* **Task to complete**
Among the entries that follow, how many lines contain the word "Reply"? Give the number alone.

* **Data for this task**

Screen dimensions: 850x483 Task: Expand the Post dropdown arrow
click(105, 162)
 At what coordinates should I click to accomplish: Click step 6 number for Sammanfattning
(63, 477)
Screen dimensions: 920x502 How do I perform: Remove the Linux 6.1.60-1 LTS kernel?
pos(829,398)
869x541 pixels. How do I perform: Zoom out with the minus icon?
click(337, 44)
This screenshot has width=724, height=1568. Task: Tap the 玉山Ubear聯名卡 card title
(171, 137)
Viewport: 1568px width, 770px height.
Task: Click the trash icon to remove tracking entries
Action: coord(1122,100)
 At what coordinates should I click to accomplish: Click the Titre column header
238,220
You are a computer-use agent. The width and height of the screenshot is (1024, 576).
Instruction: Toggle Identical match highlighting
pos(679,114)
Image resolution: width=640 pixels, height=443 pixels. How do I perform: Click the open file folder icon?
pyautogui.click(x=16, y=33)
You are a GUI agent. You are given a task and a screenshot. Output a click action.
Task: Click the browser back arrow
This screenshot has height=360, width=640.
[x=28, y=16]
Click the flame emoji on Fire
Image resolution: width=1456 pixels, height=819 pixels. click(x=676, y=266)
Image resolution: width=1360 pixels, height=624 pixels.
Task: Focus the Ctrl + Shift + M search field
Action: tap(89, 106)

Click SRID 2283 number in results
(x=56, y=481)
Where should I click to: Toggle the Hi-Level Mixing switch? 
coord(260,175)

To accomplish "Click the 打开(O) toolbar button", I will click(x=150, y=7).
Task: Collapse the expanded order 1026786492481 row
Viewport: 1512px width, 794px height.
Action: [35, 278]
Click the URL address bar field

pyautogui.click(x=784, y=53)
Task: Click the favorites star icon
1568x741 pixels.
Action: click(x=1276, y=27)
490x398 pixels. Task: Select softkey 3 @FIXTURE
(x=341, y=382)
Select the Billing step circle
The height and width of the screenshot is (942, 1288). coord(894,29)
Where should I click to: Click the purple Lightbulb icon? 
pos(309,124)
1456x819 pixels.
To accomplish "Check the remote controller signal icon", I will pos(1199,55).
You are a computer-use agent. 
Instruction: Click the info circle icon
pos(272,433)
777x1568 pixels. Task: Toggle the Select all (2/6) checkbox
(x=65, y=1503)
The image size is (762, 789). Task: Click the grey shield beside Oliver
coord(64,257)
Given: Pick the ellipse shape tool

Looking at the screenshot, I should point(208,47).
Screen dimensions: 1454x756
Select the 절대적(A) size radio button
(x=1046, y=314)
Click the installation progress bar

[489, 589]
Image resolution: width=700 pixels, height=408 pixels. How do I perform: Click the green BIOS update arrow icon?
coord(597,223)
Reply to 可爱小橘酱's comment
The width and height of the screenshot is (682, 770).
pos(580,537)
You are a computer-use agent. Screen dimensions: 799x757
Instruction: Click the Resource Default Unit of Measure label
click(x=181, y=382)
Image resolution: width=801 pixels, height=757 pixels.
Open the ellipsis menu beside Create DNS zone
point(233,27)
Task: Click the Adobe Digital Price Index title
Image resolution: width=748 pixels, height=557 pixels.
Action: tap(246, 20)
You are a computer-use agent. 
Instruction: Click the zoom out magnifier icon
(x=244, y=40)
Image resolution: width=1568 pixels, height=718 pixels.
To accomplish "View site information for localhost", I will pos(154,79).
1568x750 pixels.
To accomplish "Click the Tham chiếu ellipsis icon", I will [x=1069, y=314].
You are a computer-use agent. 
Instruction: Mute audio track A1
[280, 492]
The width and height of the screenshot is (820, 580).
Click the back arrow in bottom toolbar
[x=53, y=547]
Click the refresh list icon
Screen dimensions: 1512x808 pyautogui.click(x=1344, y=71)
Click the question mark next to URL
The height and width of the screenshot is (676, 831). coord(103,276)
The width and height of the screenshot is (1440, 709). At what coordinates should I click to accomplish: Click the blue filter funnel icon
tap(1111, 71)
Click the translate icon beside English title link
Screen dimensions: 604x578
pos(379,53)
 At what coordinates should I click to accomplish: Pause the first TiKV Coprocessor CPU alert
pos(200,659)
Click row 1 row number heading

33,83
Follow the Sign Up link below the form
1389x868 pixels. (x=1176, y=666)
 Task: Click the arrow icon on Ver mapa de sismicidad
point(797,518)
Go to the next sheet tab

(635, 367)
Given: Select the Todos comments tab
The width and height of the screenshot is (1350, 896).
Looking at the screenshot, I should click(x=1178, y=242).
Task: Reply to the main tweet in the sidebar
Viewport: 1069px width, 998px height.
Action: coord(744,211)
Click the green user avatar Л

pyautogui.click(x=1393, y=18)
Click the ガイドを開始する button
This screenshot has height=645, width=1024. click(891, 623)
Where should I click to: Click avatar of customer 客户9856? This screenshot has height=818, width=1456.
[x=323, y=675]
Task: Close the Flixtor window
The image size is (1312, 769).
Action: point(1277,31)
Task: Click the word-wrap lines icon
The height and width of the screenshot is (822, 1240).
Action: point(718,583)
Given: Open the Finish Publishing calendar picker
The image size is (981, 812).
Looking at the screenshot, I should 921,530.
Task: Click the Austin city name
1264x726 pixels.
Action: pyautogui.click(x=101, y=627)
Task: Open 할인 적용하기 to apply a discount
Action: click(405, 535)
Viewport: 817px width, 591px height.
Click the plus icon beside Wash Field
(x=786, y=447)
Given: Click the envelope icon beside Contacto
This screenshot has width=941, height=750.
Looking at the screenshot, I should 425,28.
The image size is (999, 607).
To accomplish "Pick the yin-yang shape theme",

* **Task response**
2